Anything Left-Handed > Blog Posts > Newsletter articles > October 2010 > The effect of changing left to right handed

The effect of changing left to right handed

For many years, left-handed children were forced by their parents or schools to change hands and at least write right-handed. We have also heard many stories about other activities that have been forcibly changed – from eating to making the sign of the cross in Catholic schools.

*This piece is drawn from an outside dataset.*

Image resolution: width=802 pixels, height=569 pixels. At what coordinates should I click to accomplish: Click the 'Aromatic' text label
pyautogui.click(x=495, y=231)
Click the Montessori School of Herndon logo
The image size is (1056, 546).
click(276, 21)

We received a note from Kent in the USA that made us think about this again and try to get some more feedback from members on this subject. This is what he had to say:

I was forced to change my writing hand from left to right at a young age and I would like to see feedback from your other readers that were forced to write right handed as to how it affected them. I’m a male in the US and I wet the bed up until the age of 12 and I wonder if that was related. Also the universal opinion of my penmanship is that it is atrocious. I’m 62 now and a few years back I taught myself to write left handed. Although I’m slower left handed (probably less practice) the writing is clearly more legible.

King George VI left handedAnother thing that has made us think about this is a new film to be release shortly called “The King’s Speech” about UK Monarch George VI (King from 1936 to 1952 and father of our current Queen Elizabeth II), starring Colin Firth and Helena Bonham Carter. He was a natural left-hander but was forced to write with his right and grew up as a nervous child with a pronounced stammer. The film does not seem to make much of the forced change in handedness, but stuttering is one effect of changing hands that has come up in research before.

There is a good article about the film here:

  • Are you a natural left-hander who was forced to write right handed?
  • Is there anything else that you have been forced to change and do right-handed?
  • What effect did these changes have on you and how have things changed as you have grown up?

Are you aware of any research into this subject, or do you want to undertake any?

Please add a comment to this blog post or use our contact form to send us your thoughts – we will report back in a future newsletter.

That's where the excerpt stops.